Collected data entries
⁂

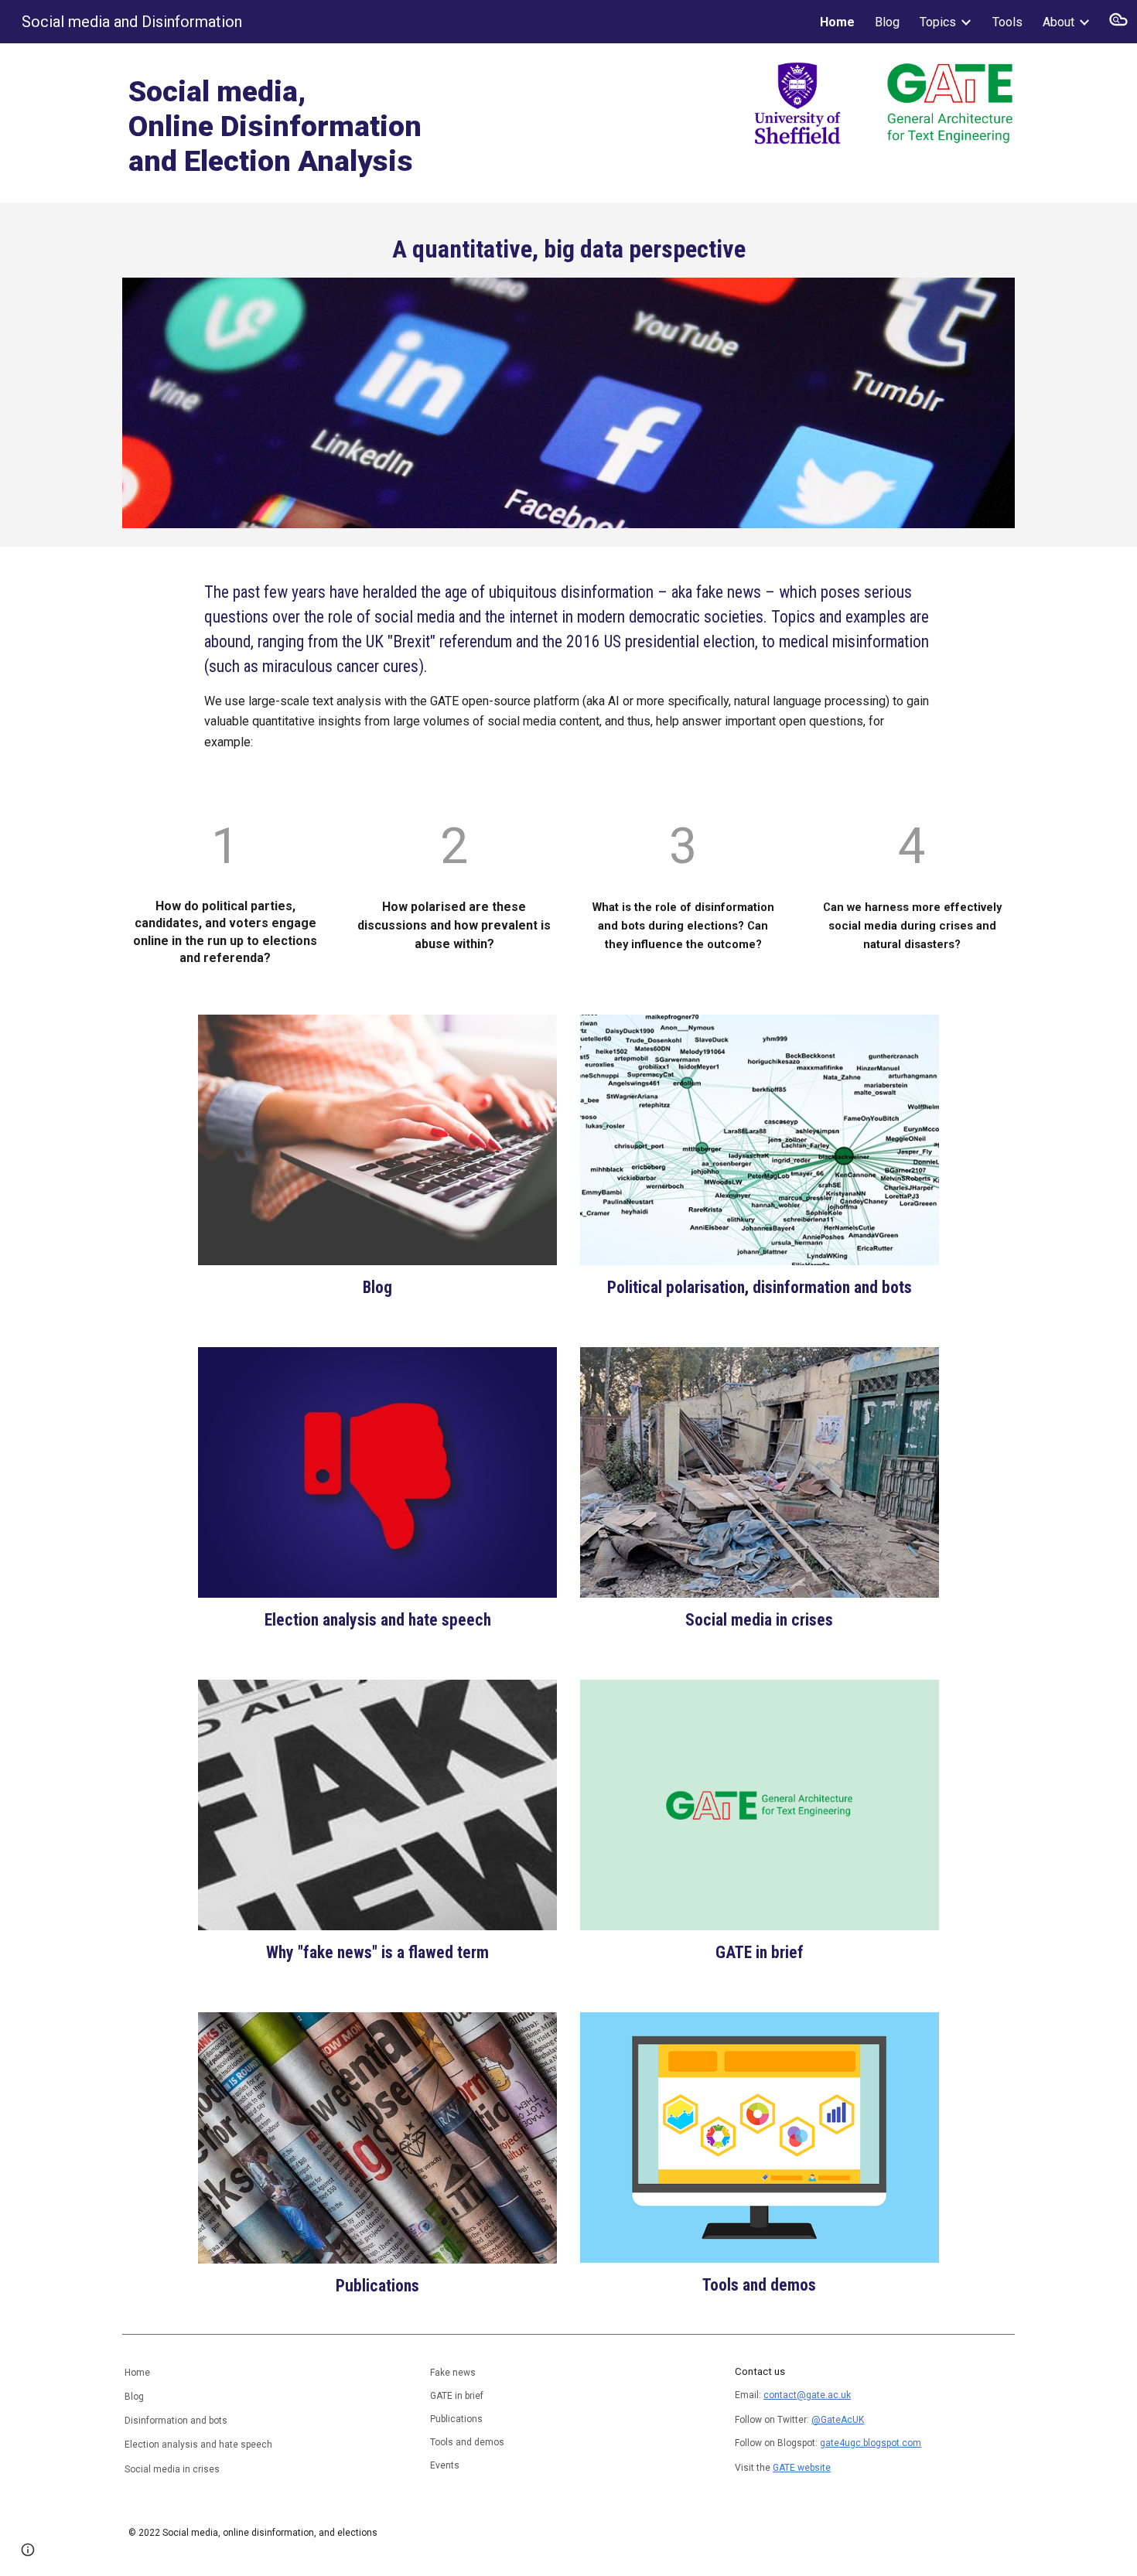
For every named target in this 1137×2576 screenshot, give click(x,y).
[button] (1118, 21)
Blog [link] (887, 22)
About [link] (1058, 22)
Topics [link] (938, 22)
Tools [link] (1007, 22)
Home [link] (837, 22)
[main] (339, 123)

⁂

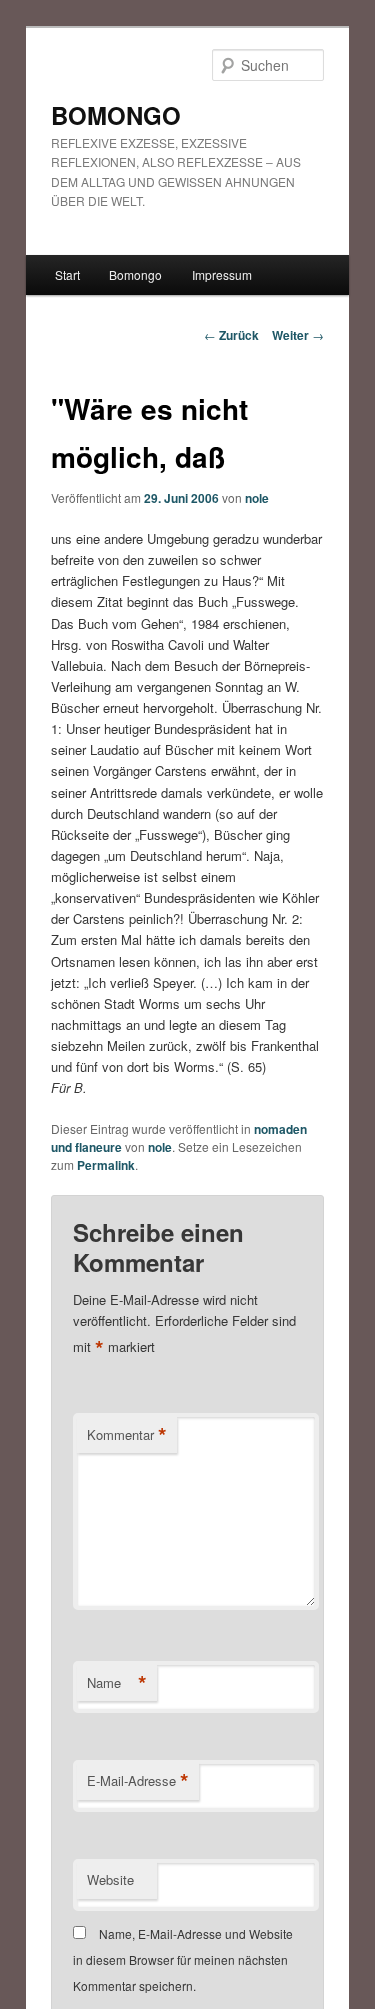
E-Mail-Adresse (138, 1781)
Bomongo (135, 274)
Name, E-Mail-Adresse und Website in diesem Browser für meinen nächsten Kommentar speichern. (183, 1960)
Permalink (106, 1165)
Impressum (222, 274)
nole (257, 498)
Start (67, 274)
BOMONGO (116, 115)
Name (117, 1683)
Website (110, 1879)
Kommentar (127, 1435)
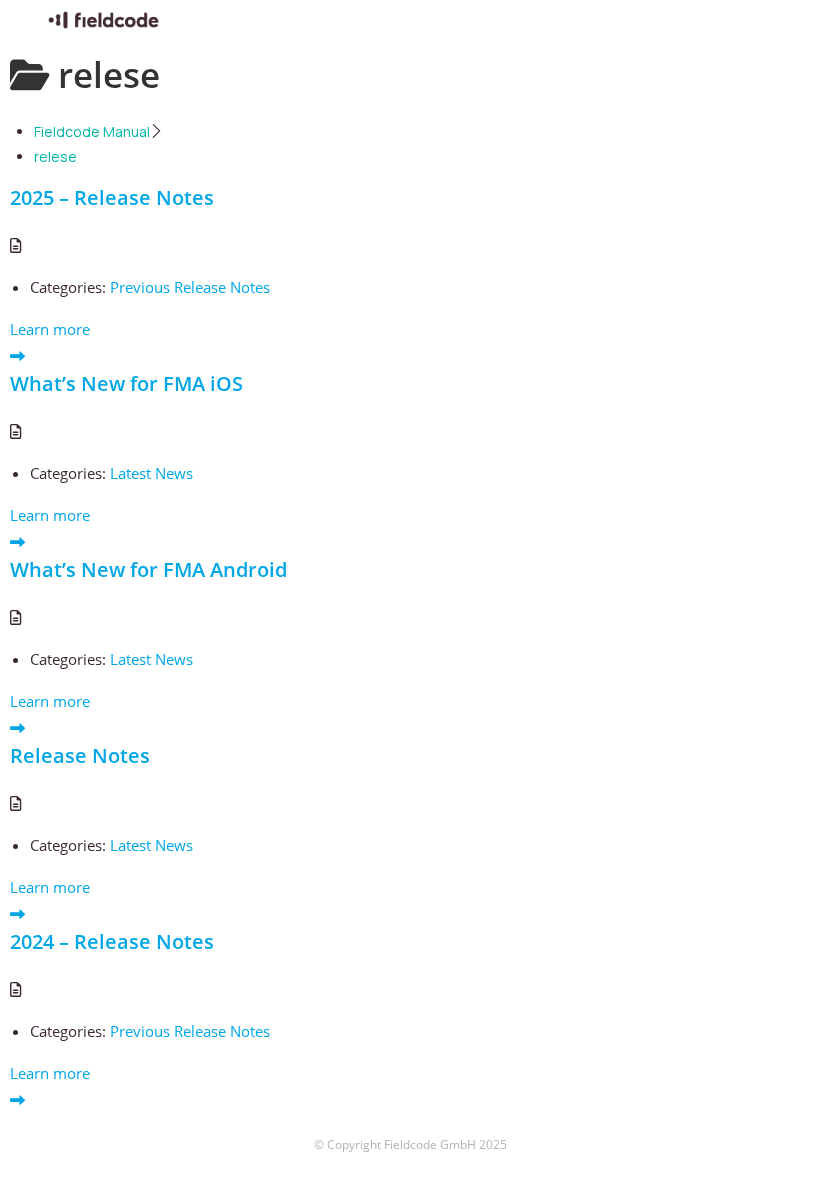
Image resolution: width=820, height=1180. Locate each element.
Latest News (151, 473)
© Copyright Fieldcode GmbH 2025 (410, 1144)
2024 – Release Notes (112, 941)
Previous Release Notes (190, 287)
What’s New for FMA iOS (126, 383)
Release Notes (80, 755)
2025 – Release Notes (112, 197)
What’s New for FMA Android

⁂

▸ **TASK DIRECTIONS**
All lines above starting at the one with "Website (110, 1879)" and ending at the one with "What’s New for FMA Android", inclusive, are to be printed again exactly, with the pictures left out.

▸ **REPLY**
Website (110, 1879)
Kommentar (127, 1435)
Image resolution: width=820, height=1180. Locate each element.
Latest News (151, 473)
© Copyright Fieldcode GmbH 2025 (410, 1144)
2024 – Release Notes (112, 941)
Previous Release Notes (190, 287)
What’s New for FMA iOS (126, 383)
Release Notes (80, 755)
2025 – Release Notes (112, 197)
What’s New for FMA Android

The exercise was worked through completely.